Returning now to yesteryear, 'In order to deceive them, they incessantly declare that none can discover any defect in the system but bankrupts who wish no government, and officers of the present government who fear to lose a part of their power.'
No government? Why, the very concept of no government is anathema for aristocrats when they are determined to create one. So, through timed press releases called the Federalist Papers 'They incessantly declared that none could find any defect in their system.' True, none could prove any defect and the nay sayers were ultimately silenced. But, in retrospect, just as they warned would happen, a republic was created, that soon devolved into a democracy that soon devolved into a mobocracy, which now passes law by decree and public opinion poll.

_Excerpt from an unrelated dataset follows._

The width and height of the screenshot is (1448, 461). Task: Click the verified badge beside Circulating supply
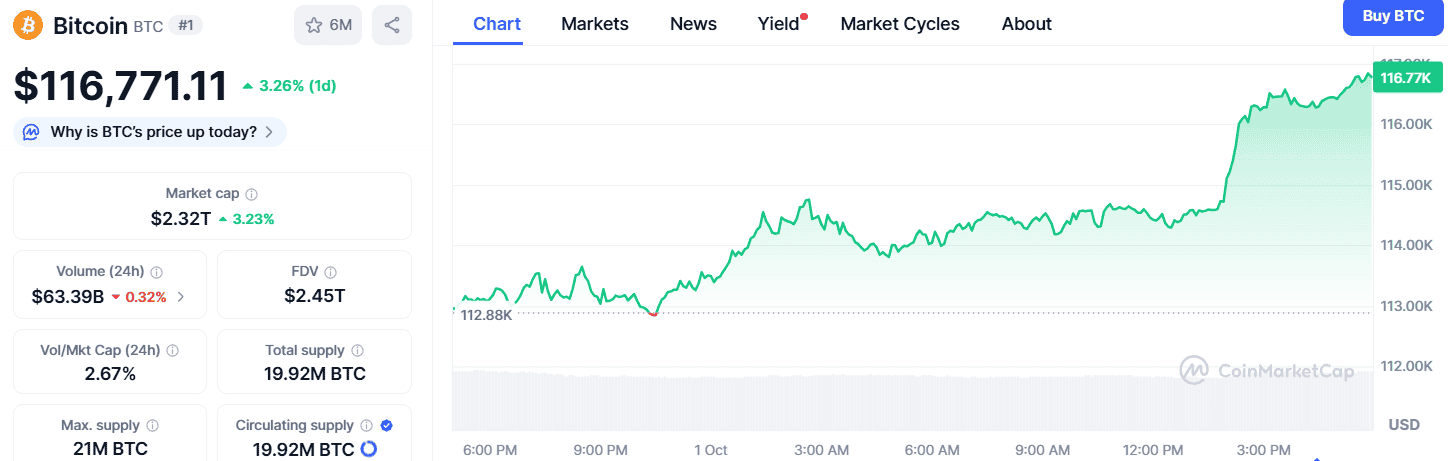coord(387,426)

Today there are a multitude of theories regarding the attack against America floating in cyberspace and around the water cooler as concerned Americans discuss who perpetrated this attack and for what purpose. Conspiracy theories abound.
Meanwhile, no independent newspaper or investigator, on or offline has the means to find a provable "defect in the system" and blow the whistle. The whistles have found refuge behind carefully constructed "national security threat" barriers built by "the officers of the present government who fear to lose a part of their power."

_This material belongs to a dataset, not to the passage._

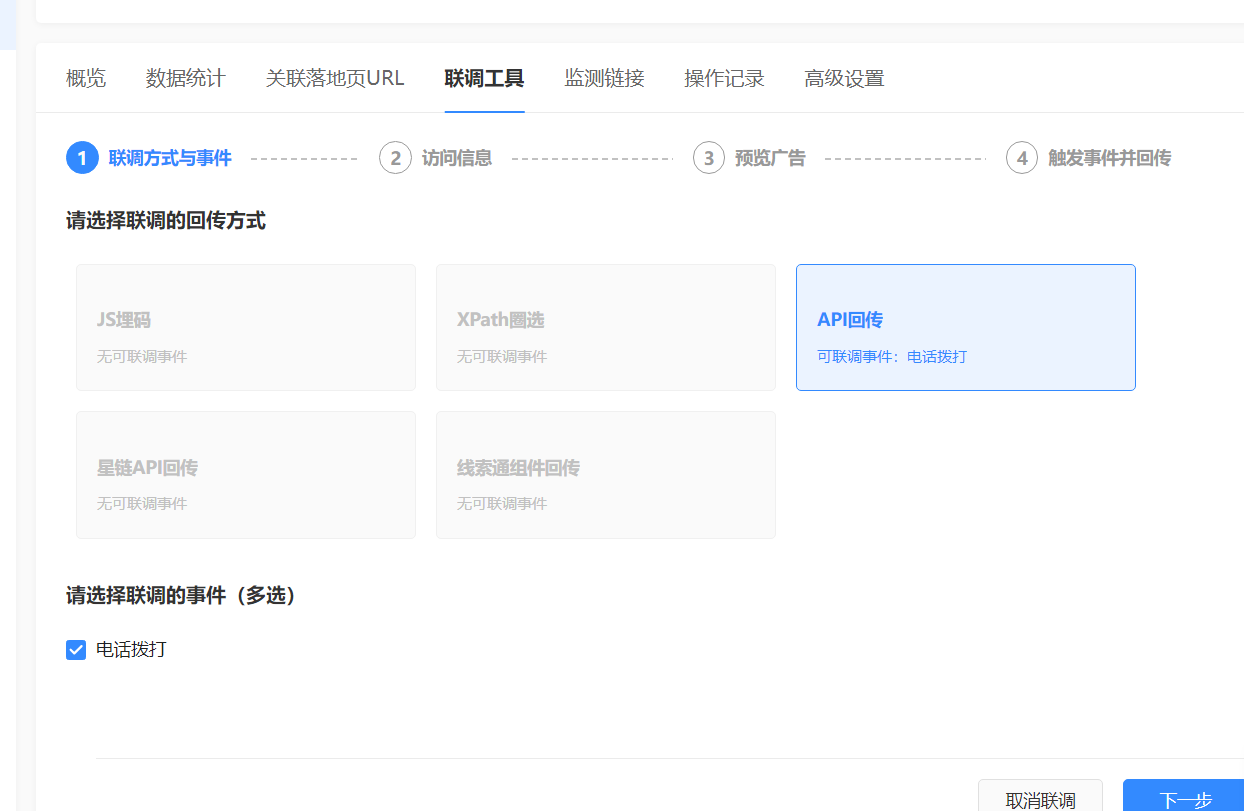Screen dimensions: 1244x811
Task: Select the JS埋码 callback method card
Action: pyautogui.click(x=246, y=327)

These officers have employed deception and obfuscation to systematically bankrupt many who have demanded, and who continue to demand proof for a reason to prosecute these wars against sovereign nations. Charity funds are now arbitrarily confiscated without the accused being afforded the guaranteed benefit of facing their accusers in a courtroom. Hundreds of people, including citizens, have been imprisoned for months and years with no access to legal advocacy, or having legitimate charges of wrongdoing lodged against them and brought to speedy trial. Whole nations and organizations have seen their investments frozen and squandered.
One might ask, 'In whose name is this abomination of revenge being waged?' Very simply, it is those who, over a span of two centuries usurped and abrogated the supreme law set down by the founding fathers. We should have known. We were amply warned by nameless non-founders and even by a few named founders, that without constant vigilance by the people, the originators of the rule of law would be followed by latter day aristocrats and autocrats who would also 'fear to lose a part of their power' and who would stalk the hallowed halls of power wearing the hobnailed boots of raw power.

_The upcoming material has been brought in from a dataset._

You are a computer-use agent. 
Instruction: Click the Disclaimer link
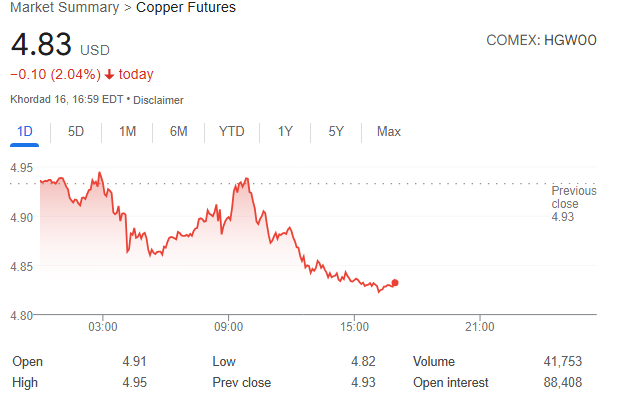(158, 100)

It remains to be seen if the unsung butchers, bakers and candlestick makers of old were as prescient in their conclusions as they were in predicting the long slow fall of the republic they had no part in conceiving.
The outcome, as set down by the prolific writers of the Anti-federalist papers leaves little doubt that on that November 26th of 1787, these wise and long un-remembered men were gazing into the far distant future when they opined: 'These zealous partisans may injure their own cause, and endanger the public tranquility by impeding a proper inquiry; the people may suspect the WHOLE to be a dangerous plan, from such COVERED and DESIGNING schemes to enforce it upon them . . . .'
What would they have said about Homeland Security and the Patriot Act?